What is required: Replace "Viewport" with "Display" in the lines running from the one containing "You are a GUI" through the end of the data, both ends included, and reproduce only those lines with everything else unchanged and the pictures left out.

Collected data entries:
____

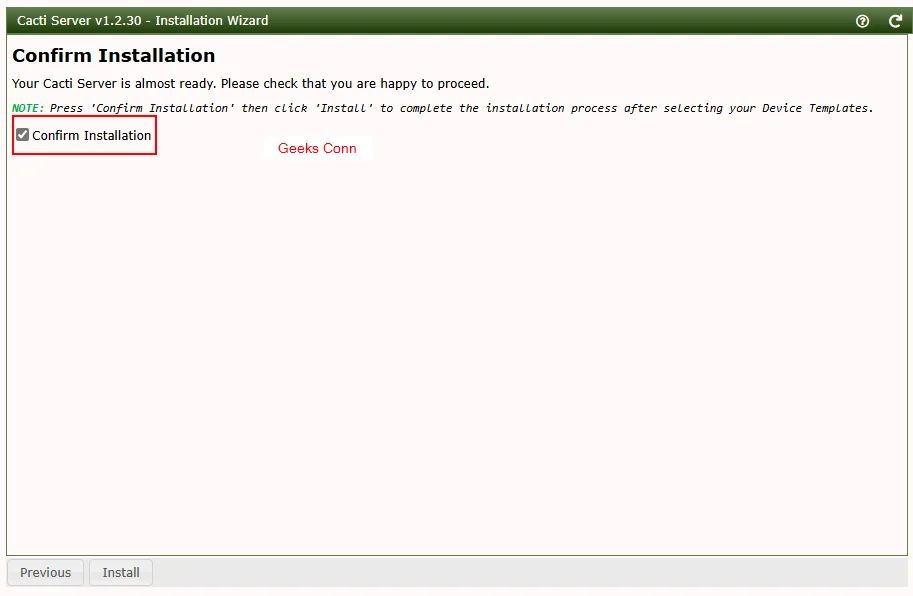Click the checked box inside the red outline
913x596 pixels.
22,135

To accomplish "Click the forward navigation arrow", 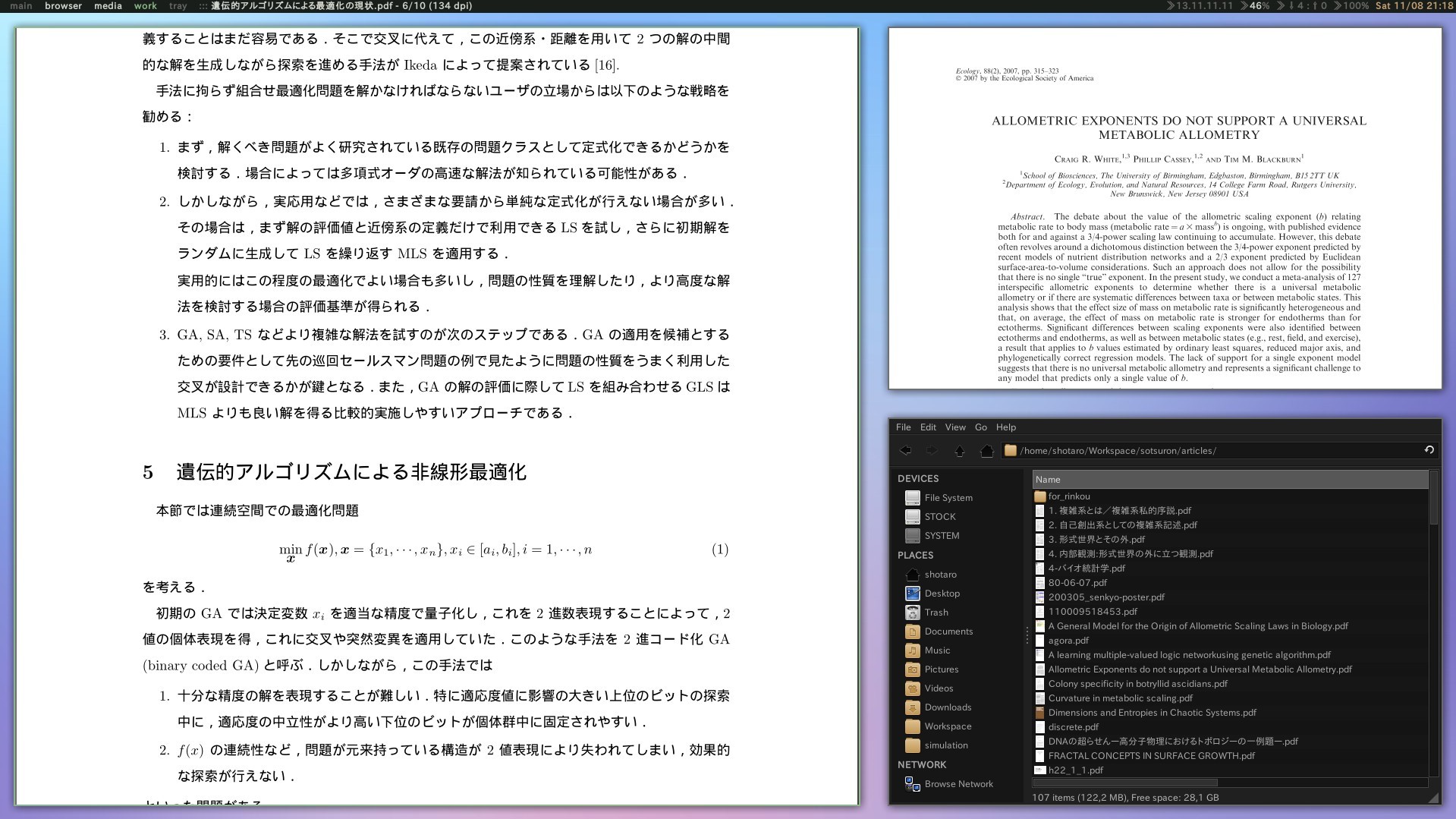I will point(931,451).
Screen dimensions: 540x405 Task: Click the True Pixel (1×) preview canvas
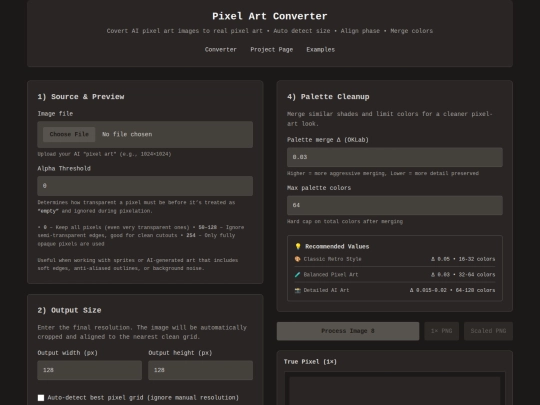point(395,391)
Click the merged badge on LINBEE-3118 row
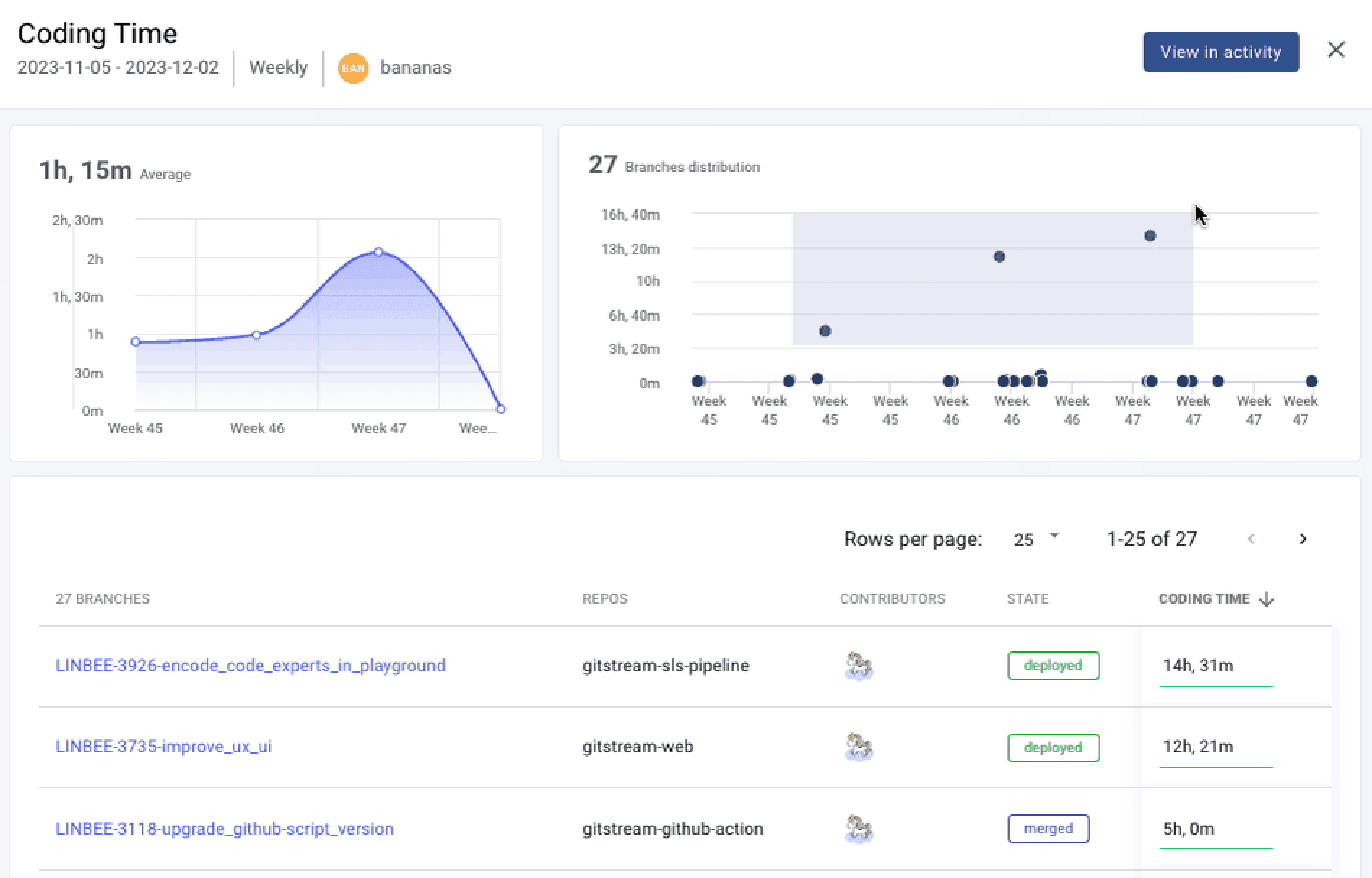This screenshot has width=1372, height=878. [1048, 829]
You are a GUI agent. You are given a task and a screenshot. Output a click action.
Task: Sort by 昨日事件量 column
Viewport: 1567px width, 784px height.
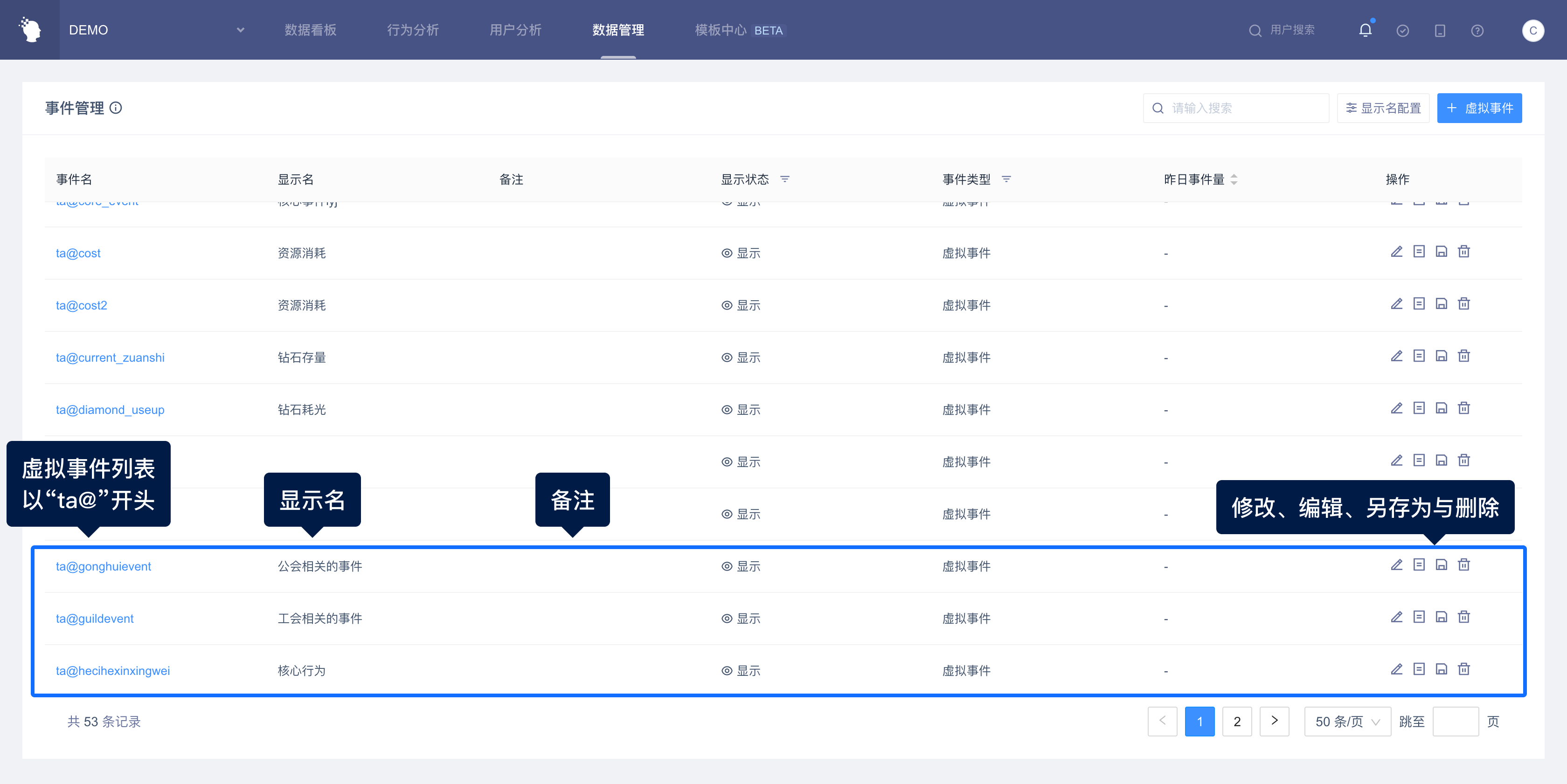(1234, 179)
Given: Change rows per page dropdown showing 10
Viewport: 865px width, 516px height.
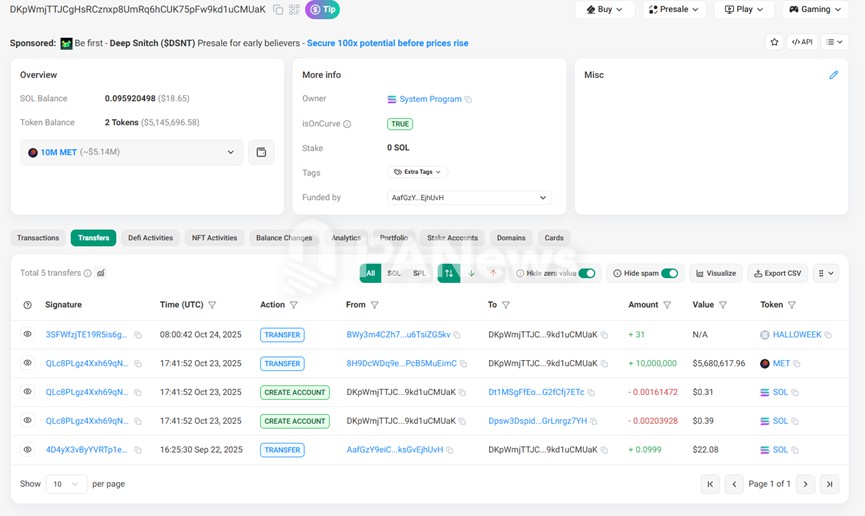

____

Response to the exercise:
You are a GUI agent. You are given a task and a screenshot. Output a click action.
Task: Sort by 昨日事件量 column
Display: 1567px width, 784px height.
(1234, 179)
Given: Change rows per page dropdown showing 10
Display: 865px width, 516px height.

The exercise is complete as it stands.